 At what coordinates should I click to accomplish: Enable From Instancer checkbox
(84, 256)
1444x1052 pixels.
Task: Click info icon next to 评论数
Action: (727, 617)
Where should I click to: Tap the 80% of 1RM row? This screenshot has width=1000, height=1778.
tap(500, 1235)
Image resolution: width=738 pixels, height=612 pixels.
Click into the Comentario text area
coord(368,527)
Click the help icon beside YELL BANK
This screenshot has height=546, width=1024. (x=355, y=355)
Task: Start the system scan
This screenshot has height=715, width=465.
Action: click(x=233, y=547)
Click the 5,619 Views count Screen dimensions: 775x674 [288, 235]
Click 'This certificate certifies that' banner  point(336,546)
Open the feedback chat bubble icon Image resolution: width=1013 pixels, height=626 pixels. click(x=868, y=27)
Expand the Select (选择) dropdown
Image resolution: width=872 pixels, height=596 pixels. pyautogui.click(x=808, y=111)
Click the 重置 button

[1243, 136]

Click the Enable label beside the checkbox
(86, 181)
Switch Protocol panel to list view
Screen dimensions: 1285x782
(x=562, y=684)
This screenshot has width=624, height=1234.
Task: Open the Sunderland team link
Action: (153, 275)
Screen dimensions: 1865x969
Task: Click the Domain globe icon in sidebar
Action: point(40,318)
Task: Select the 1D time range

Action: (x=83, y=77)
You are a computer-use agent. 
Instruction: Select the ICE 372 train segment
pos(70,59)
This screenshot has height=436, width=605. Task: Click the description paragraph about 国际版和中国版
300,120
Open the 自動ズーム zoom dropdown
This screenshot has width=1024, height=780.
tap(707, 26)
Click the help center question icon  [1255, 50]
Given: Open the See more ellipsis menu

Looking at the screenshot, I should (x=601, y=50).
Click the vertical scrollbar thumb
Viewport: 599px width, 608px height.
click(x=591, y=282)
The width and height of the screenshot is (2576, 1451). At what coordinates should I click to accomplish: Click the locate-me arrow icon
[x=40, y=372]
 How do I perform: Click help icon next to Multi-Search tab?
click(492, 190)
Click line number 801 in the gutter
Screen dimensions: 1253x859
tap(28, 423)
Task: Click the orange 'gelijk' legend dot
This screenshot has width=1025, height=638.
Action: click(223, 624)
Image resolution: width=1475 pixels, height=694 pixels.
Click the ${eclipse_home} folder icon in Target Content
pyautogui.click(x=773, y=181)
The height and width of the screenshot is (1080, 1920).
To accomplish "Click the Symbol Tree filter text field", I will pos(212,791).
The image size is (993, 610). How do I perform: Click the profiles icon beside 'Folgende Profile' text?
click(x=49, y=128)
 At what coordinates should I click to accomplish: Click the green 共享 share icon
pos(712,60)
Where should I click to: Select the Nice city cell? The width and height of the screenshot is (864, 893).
================
__WHAT YOU SHOULD DO__: Retype every line of the data above with no changes.

__SOLUTION TO THIS TASK__:
 At what coordinates should I click to accomplish: Enable From Instancer checkbox
(84, 256)
1444x1052 pixels.
Task: Click info icon next to 评论数
Action: (727, 617)
Where should I click to: Tap the 80% of 1RM row? This screenshot has width=1000, height=1778.
tap(500, 1235)
Image resolution: width=738 pixels, height=612 pixels.
Click into the Comentario text area
coord(368,527)
Click the help icon beside YELL BANK
This screenshot has height=546, width=1024. (x=355, y=355)
Task: Start the system scan
This screenshot has height=715, width=465.
Action: click(x=233, y=547)
Click the 5,619 Views count Screen dimensions: 775x674 [288, 235]
Click 'This certificate certifies that' banner  point(336,546)
Open the feedback chat bubble icon Image resolution: width=1013 pixels, height=626 pixels. click(x=868, y=27)
Expand the Select (选择) dropdown
Image resolution: width=872 pixels, height=596 pixels. pyautogui.click(x=808, y=111)
Click the 重置 button

[1243, 136]

Click the Enable label beside the checkbox
(86, 181)
Switch Protocol panel to list view
Screen dimensions: 1285x782
(x=562, y=684)
This screenshot has width=624, height=1234.
Task: Open the Sunderland team link
Action: (153, 275)
Screen dimensions: 1865x969
Task: Click the Domain globe icon in sidebar
Action: point(40,318)
Task: Select the 1D time range

Action: (x=83, y=77)
You are a computer-use agent. 
Instruction: Select the ICE 372 train segment
pos(70,59)
This screenshot has height=436, width=605. Task: Click the description paragraph about 国际版和中国版
300,120
Open the 自動ズーム zoom dropdown
This screenshot has width=1024, height=780.
tap(707, 26)
Click the help center question icon  [1255, 50]
Given: Open the See more ellipsis menu

Looking at the screenshot, I should (x=601, y=50).
Click the vertical scrollbar thumb
Viewport: 599px width, 608px height.
click(x=591, y=282)
The width and height of the screenshot is (2576, 1451). At what coordinates should I click to accomplish: Click the locate-me arrow icon
[x=40, y=372]
 How do I perform: Click help icon next to Multi-Search tab?
click(492, 190)
Click line number 801 in the gutter
Screen dimensions: 1253x859
tap(28, 423)
Task: Click the orange 'gelijk' legend dot
This screenshot has width=1025, height=638.
Action: click(223, 624)
Image resolution: width=1475 pixels, height=694 pixels.
Click the ${eclipse_home} folder icon in Target Content
pyautogui.click(x=773, y=181)
The height and width of the screenshot is (1080, 1920).
To accomplish "Click the Symbol Tree filter text field", I will pos(212,791).
The image size is (993, 610). How do I perform: Click the profiles icon beside 'Folgende Profile' text?
click(x=49, y=128)
 At what coordinates should I click to accomplish: Click the green 共享 share icon
pos(712,60)
Where should I click to: Select the Nice city cell? The width and height of the screenshot is (864, 893).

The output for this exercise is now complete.